Git Product home page Git Product logo

odm-platform's Introduction

Open Data Mesh Platform

Build Release

Open Data Mesh Platform is a platform that manages the full lifecycle of a data product from deployment to retirement. It uses the Data Product Descriptor Specification to create, deploy and operate data product containers in a mesh architecture.

Run it

Prerequisites

The project requires the following dependencies:

  • Java 11
  • Maven 3.8.6

Run locally

Clone repository

Clone the repository and move to the project root folder

git clone [email protected]:opendatamesh-initiative/odm-platform.git
cd odm-platform

Compile project

First, in order to correctly download external Maven dependencies from GitHub Packages, you need to configure the Maven settings.xml file with your GitHub credentials. The GITHUB TOKEN must have read:packages permissions.

<settings>
    <servers>
        <server>
            <id>github</id>
            <username>GITHUB USERNAME</username>
            <password>GITHUB TOKEN</password>
        </server>
    </servers>
</settings>

The settings.xml file is in the ~/.m2 directory.

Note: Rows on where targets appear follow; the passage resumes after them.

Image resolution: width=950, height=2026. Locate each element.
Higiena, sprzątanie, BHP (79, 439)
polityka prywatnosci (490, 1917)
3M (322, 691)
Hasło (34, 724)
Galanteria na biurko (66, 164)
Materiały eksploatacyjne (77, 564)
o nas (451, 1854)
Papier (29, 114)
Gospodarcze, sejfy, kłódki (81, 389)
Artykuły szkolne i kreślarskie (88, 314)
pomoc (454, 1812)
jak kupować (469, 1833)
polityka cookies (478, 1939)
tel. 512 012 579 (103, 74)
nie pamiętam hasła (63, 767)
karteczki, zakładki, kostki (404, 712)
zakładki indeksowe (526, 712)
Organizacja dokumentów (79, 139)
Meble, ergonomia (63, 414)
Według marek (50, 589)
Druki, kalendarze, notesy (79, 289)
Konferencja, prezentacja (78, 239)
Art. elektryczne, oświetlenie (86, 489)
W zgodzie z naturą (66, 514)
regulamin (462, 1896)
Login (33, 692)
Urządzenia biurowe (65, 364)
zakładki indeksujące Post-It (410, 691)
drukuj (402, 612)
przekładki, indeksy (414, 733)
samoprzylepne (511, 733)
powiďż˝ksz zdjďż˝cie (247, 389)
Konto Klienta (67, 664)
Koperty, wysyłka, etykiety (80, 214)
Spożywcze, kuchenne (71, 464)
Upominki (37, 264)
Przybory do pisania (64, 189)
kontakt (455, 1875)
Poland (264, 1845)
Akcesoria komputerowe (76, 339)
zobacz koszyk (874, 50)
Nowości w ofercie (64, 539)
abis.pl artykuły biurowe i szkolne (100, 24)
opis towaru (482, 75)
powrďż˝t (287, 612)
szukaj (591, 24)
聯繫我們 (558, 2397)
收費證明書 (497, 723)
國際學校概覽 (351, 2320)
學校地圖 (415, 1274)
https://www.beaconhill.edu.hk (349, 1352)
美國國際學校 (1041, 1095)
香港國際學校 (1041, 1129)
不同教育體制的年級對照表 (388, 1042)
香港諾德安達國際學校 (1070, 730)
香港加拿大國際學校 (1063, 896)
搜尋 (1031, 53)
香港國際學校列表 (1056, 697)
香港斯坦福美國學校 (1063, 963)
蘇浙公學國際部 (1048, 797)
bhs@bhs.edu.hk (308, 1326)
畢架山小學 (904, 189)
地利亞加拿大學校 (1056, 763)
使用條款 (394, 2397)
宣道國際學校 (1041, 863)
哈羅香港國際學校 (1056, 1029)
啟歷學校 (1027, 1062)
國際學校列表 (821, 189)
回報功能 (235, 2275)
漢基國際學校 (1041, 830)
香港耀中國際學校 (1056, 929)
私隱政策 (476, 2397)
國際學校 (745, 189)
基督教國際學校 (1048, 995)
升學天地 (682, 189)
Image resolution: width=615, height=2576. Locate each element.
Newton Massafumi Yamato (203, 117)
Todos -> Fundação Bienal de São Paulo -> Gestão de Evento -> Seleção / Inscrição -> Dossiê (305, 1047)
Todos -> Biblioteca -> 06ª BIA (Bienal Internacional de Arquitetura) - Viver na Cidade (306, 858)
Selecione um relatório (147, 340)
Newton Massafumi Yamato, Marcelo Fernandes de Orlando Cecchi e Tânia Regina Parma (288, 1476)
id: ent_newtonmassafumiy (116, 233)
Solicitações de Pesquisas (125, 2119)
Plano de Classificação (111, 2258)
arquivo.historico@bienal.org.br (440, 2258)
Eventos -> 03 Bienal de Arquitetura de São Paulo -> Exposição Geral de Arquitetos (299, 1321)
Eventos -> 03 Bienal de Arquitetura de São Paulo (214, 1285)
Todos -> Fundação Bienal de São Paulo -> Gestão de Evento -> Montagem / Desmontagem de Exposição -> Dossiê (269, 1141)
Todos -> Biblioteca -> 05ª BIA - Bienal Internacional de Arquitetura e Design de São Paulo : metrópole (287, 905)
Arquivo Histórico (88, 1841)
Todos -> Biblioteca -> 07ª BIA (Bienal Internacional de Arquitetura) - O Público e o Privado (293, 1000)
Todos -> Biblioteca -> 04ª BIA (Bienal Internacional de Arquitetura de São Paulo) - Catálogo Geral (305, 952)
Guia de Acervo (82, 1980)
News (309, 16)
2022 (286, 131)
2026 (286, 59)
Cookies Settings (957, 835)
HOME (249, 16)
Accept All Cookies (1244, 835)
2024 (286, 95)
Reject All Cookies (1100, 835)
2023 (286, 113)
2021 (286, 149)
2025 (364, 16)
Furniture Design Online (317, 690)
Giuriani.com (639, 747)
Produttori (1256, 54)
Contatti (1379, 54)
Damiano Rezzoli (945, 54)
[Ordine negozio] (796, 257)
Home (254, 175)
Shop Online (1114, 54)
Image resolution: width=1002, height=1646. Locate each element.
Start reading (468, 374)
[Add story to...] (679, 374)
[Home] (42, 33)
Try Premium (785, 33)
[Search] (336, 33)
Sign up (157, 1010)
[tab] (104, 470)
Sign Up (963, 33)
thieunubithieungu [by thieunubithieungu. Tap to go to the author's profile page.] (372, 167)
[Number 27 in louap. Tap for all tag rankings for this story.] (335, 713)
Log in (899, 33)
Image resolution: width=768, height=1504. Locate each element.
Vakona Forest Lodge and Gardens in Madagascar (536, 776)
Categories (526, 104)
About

For additional information, see "How to install an Apache Maven package from GitHub Packages".

Then run:

mvn clean install -DskipTests

Run application

Run the application:

java -jar registry-server/target/odm-platform-pp-registry-server-1.0.0.jar

*version could be greater than 1.0.0, check on parent POM

Stop application

To stop the application type CTRL+C or just close the shell. To start it again re-execute the following command:

java -jar registry-server/target/odm-platform-pp-registry-server-1.0.0.jar

Note: The application run in this way uses an in-memory instance of the H2 database. For this reason, the data is lost every time the application is terminated. On the next restart, the database is recreated from scratch.

Run with Docker

Clone repository

Clone the repository and move it to the project root folder

git clone [email protected]:opendatamesh-initiative/odm-platform.git
cd odm-platform

Here you can find the Dockerfile which creates an image containing the application by directly copying it from the build executed locally (i.e. from target folder).

Compile project

First, in order to correctly download external Maven dependencies from GitHub Packages, you need to configure the Maven settings.xml file with your GitHub credentials. The GITHUB TOKEN must have read:packages permissions.

<settings>
    <servers>
        <server>
            <id>github</id>
            <username>GITHUB USERNAME</username>
            <password>GITHUB TOKEN</password>
        </server>
    </servers>
</settings>

The settings.xml file is in the ~/.m2 directory.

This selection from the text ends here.